The walls are adorned almost floor to ceiling with Olaf’s works, spanning years and photographic series. The scale of the exhibition is a metaphor for the scale of Olaf’s legacy; an ode to Erwin Olaf as “larger than life”.

Influenced by artists such as Robert Mapplethorpe and Helmut Newton, Olaf’s early works were marked by a clear subversion of social norms, a questioning of taboos and an exploration of sexuality in modern society. Olaf began his career while living in a squat in Amsterdam documenting nightlife in the 1980s, but he soon explored his own series and subjects in black and white and color. As his career progressed, he began photographing surrealist tableau-style images, adopting the role of both director and photographer, opting for a cinematic style imbued with stillness that seeks to express the real emotions and neuroses of the model.

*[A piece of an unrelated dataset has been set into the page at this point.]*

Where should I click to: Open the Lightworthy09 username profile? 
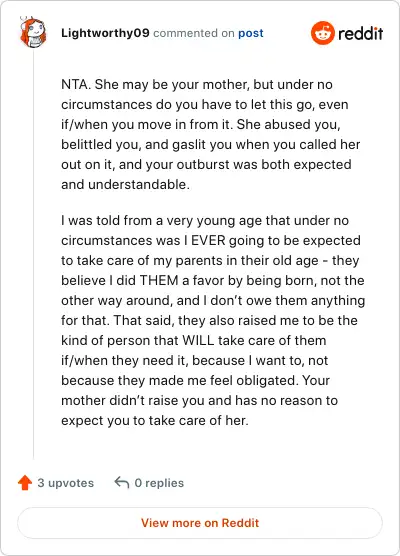tap(105, 33)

Olaf’s very theatrical productions are reminiscent of the early 1960s, highlighted by a diluted color palette. It draws inspiration from this period of major social change, the rise of feminism, a prosperous middle class, globalization and the haunting influence of television in the homes of America’s nouveau riche. Influenced also by his own travels and the feelings of transience and anomie that accompany them, Olaf’s models often look into the distance and evoke a sense of uneasy and disconnected mystery. Their cinematic character reflects Olaf’s evolution as an artist, oriented towards more complex narratives.

The exhibition presents a wide range of the many issues addressed by Olaf in his work. His series “Im Wald” (2020), which translates to “In the Forest,” draws attention to several global issues, including the climate crisis, wanderlust, migration, and the COVID19 pandemic; directly investigate the impact of nature on our lives. The works in his “Skin Deep” series (2015) explore the theme of the naked body; Olaf strove to challenge the viewer to perceive more clearly our contemporary notions of skin and sensation, beauty and the body, without prejudice. These images constitute his refutation of the overwhelming saturation of sex and desire inherent in our modern market and mass media society. Meanwhile, works from Berlin (2012), Shanghai (2017) and Palm Springs (2018) explore the developments and changing cultures of three different cities, guiding the viewer to contemporary challenges faced in the context of societal histories, including tension between rapid cultural expansion and deeply rooted traditions in Chinese communities, or LGBTQ+ rights, racial injustice and gender inequalities in American society.

Erwin Olaf was motivated by the power of storytelling and the emotion that images can provoke. He overcame initial controversy with his mastery of the medium, marking him as one of the most important emerging visual artists in the Netherlands. Upon his death, the Dutch royal family issued a statement lamenting the nation’s loss of a “unique, exceptionally talented photographer and great artist.” His legacy is a seminal body of work that challenged societal norms and continually posed the question first asked by his photography teacher: “What is normal?”

Erwin Olaf was born in Hilversum in the Netherlands in 1959. He first gained international recognition in 1988 after winning the Young European Photographer of the Year award for his series « Chessmen ».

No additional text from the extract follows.